Aim :: Lay out the data as a JSON list of strings with one string per line, omitting blank lines. Start at the first line of the data and end at the line containing "Confirm Xbox privacy", including both.

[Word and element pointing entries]

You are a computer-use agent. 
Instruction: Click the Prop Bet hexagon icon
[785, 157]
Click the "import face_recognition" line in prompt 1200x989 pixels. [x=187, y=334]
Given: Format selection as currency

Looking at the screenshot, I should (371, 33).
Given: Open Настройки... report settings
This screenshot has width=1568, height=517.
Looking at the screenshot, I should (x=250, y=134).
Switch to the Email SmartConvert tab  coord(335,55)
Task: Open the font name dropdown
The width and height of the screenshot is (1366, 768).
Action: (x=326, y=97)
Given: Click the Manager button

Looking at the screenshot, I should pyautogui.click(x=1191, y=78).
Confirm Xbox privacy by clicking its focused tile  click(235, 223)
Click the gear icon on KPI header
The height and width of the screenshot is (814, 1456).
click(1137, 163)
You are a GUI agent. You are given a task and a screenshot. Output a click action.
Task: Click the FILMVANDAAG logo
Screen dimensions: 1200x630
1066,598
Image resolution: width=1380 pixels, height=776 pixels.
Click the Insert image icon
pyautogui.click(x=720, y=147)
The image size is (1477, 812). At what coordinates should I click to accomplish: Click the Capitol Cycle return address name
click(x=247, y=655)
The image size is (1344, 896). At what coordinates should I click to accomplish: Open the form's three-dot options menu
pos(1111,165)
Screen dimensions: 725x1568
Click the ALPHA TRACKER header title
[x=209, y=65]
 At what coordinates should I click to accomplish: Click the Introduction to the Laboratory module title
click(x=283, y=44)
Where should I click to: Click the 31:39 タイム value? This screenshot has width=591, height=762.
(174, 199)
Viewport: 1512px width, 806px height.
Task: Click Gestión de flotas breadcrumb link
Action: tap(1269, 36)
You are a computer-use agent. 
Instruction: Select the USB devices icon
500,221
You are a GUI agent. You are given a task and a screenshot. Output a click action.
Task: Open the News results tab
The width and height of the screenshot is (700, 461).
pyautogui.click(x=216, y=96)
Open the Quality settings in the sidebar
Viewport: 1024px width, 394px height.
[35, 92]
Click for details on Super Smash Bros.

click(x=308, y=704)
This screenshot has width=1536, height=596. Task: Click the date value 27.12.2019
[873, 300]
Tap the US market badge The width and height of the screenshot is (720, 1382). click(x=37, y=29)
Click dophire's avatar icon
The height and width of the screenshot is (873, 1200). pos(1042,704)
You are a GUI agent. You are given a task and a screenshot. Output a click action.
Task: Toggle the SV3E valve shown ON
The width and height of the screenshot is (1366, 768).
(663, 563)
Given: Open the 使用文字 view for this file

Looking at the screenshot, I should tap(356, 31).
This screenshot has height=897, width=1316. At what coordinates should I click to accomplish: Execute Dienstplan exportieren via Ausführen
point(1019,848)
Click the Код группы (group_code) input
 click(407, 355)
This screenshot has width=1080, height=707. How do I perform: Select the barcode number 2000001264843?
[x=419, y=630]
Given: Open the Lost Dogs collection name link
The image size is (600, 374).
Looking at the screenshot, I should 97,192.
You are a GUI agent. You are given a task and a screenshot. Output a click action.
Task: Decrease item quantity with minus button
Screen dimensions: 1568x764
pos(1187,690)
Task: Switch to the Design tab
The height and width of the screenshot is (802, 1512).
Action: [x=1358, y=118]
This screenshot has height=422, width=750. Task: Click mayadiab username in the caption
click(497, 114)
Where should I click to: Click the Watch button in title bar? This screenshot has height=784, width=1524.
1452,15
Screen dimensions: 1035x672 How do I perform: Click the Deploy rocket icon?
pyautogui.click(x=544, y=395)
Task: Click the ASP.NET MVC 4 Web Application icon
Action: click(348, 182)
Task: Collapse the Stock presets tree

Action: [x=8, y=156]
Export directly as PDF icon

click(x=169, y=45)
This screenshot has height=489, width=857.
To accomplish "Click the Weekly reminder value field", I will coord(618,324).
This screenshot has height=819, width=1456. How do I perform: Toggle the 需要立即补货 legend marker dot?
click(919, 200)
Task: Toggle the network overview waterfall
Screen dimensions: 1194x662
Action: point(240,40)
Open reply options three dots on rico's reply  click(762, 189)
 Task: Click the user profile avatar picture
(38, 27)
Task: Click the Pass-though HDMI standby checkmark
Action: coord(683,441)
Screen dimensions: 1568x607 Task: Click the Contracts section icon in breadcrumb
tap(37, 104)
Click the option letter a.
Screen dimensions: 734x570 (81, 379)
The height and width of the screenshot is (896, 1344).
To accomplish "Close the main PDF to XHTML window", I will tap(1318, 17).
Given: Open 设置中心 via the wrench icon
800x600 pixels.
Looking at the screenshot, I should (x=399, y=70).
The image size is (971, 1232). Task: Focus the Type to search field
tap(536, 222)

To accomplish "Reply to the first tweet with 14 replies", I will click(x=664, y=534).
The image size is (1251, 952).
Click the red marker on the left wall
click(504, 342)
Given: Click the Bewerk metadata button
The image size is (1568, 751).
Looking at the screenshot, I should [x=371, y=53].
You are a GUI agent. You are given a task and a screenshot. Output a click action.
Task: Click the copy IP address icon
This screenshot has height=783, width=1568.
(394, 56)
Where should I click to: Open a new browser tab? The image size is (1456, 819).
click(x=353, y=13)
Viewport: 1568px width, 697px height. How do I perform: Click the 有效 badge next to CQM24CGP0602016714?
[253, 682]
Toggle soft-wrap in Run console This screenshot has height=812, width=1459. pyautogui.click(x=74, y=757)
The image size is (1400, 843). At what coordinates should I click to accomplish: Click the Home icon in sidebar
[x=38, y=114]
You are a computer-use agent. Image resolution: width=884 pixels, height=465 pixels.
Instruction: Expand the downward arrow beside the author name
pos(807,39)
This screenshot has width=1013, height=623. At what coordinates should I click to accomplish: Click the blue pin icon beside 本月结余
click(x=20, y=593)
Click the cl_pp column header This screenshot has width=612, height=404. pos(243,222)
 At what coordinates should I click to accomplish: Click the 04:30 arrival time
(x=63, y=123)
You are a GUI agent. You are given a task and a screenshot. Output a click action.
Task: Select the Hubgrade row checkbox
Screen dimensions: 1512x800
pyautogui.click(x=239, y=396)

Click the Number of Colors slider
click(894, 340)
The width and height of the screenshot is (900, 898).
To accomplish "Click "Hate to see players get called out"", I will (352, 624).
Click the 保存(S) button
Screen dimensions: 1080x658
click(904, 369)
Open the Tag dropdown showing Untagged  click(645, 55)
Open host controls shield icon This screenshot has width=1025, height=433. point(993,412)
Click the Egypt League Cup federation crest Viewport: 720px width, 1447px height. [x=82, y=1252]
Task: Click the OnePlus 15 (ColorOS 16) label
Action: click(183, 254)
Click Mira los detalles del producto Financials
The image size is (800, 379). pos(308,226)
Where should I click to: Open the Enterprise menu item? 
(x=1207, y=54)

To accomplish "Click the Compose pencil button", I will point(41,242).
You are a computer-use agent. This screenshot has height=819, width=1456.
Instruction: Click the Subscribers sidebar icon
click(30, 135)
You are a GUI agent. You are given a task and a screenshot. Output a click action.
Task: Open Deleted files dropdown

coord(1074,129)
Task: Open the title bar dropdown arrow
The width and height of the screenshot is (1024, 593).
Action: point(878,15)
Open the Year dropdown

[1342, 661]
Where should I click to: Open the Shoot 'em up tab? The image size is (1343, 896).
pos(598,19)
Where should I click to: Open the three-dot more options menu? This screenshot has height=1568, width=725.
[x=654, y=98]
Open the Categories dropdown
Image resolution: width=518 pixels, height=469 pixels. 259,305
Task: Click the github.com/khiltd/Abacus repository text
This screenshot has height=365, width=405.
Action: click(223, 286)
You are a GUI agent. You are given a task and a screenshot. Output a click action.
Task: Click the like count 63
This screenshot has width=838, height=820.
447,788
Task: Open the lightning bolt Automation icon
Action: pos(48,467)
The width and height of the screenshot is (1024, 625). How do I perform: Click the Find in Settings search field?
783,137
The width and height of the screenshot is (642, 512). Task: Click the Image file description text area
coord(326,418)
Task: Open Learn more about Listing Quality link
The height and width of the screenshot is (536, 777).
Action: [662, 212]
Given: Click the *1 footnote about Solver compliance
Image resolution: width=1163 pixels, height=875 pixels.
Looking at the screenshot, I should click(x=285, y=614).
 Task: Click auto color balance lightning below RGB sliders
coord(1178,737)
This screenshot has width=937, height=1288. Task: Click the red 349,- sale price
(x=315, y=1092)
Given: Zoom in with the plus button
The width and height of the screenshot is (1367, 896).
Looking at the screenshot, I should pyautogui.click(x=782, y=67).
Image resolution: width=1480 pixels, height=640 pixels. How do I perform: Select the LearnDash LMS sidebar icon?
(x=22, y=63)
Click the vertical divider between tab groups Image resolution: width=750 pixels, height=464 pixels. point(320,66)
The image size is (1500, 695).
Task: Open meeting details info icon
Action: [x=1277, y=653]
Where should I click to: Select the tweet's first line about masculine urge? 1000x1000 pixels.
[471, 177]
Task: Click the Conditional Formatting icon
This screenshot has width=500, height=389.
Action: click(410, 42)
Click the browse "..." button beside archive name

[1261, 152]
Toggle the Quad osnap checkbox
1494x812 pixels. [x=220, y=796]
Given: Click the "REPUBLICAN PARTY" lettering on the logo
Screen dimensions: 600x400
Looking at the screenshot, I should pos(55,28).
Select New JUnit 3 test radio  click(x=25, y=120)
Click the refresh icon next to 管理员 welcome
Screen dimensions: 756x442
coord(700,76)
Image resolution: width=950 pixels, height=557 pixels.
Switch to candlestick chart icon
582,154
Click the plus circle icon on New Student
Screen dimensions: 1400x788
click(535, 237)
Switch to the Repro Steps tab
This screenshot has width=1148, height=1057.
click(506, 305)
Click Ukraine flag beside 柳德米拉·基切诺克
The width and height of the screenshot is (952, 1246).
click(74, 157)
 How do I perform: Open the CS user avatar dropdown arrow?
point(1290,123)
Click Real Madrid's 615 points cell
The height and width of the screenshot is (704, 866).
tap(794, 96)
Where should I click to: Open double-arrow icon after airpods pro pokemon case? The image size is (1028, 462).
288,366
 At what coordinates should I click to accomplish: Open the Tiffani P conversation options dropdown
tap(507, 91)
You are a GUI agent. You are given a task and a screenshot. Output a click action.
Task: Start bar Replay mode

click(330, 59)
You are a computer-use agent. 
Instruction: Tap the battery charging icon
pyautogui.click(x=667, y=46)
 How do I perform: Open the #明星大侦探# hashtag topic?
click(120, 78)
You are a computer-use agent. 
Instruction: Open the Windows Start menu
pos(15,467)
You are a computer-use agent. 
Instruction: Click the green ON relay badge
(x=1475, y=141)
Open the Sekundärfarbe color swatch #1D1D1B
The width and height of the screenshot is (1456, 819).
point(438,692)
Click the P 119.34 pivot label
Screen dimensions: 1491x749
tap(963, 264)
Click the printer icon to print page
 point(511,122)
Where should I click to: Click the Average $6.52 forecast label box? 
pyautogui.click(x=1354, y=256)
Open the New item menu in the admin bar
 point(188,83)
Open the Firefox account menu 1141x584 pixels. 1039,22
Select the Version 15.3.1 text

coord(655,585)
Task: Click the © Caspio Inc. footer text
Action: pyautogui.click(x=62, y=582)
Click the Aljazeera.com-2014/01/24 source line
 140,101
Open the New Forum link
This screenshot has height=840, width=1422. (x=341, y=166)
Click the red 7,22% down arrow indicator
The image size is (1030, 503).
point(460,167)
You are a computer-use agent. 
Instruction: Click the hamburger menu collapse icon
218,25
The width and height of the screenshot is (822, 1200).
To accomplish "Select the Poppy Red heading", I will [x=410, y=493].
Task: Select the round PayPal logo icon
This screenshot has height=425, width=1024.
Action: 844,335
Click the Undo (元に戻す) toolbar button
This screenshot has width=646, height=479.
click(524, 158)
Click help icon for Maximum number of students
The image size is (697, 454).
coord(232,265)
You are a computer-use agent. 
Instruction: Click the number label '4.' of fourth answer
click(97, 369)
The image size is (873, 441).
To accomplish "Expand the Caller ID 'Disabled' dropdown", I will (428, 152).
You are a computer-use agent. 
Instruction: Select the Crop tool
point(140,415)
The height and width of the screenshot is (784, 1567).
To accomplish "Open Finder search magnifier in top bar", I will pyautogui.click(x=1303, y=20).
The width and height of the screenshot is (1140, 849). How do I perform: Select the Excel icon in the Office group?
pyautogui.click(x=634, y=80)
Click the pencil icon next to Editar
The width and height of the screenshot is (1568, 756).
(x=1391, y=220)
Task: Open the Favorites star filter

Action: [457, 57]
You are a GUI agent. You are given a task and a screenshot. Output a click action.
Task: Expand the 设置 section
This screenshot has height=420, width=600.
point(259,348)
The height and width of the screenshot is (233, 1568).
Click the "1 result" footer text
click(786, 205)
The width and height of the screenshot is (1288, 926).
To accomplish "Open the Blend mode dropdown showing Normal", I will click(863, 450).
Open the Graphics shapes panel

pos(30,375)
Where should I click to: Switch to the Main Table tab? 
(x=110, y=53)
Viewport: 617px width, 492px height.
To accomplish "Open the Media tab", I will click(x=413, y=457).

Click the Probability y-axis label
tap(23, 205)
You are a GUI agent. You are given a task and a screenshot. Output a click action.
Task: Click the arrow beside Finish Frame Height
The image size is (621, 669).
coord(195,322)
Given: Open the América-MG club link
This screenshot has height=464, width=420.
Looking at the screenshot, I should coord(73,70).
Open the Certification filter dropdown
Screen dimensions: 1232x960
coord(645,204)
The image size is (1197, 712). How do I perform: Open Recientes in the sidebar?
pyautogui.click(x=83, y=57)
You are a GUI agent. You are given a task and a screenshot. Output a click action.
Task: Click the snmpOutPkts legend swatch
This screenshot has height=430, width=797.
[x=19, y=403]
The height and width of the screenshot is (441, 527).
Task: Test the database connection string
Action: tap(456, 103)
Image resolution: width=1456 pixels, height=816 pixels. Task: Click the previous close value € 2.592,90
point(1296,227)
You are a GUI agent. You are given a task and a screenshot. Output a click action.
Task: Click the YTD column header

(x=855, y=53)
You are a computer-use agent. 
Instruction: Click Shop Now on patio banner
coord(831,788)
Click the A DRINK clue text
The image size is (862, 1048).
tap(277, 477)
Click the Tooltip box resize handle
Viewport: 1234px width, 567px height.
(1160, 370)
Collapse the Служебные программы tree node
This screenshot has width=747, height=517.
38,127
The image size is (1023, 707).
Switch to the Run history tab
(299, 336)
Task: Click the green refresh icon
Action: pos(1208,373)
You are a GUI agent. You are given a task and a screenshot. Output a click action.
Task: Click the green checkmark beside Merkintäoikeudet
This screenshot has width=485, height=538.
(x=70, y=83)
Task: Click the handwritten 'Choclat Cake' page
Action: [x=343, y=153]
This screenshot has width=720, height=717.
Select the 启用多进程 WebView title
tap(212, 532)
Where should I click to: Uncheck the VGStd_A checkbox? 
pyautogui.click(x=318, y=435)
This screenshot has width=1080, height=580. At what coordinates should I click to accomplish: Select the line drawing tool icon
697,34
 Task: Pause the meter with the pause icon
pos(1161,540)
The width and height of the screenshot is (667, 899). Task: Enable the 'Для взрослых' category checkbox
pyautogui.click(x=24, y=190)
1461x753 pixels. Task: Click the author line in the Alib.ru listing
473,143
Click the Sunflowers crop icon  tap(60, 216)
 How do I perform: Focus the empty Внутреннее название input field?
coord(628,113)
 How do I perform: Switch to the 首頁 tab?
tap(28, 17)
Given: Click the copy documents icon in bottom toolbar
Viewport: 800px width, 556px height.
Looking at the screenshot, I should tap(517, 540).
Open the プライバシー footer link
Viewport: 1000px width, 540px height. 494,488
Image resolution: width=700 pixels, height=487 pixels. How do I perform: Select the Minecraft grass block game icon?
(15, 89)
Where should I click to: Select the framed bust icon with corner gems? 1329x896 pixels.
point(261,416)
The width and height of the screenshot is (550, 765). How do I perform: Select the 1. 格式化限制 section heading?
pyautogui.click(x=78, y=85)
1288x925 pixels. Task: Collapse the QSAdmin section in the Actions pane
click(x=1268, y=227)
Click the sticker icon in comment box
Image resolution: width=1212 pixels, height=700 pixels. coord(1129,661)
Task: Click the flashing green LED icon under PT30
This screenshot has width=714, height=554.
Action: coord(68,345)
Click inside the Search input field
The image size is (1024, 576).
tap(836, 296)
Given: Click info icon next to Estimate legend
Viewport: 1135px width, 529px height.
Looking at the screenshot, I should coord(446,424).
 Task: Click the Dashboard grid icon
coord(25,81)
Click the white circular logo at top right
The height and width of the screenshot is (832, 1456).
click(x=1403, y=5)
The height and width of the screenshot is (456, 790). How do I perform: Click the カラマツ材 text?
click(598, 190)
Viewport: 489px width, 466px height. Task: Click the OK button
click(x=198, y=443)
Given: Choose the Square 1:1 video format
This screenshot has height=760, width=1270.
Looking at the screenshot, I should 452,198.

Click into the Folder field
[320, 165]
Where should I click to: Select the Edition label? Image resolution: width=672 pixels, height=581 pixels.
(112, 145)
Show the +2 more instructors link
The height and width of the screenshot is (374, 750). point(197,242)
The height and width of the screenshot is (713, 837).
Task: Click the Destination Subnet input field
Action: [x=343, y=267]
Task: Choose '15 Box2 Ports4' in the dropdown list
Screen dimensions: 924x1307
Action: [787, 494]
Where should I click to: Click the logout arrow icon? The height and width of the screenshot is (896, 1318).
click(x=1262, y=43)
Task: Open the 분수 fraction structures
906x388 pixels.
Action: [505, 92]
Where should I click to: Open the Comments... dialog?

Final answer ::
[
  "You are a computer-use agent. ",
  "Instruction: Click the Prop Bet hexagon icon",
  "[785, 157]",
  "Click the \"import face_recognition\" line in prompt 1200x989 pixels. [x=187, y=334]",
  "Given: Format selection as currency",
  "Looking at the screenshot, I should (371, 33).",
  "Given: Open Настройки... report settings",
  "This screenshot has width=1568, height=517.",
  "Looking at the screenshot, I should (x=250, y=134).",
  "Switch to the Email SmartConvert tab  coord(335,55)",
  "Task: Open the font name dropdown",
  "The width and height of the screenshot is (1366, 768).",
  "Action: (x=326, y=97)",
  "Given: Click the Manager button",
  "Looking at the screenshot, I should pyautogui.click(x=1191, y=78).",
  "Confirm Xbox privacy by clicking its focused tile  click(235, 223)"
]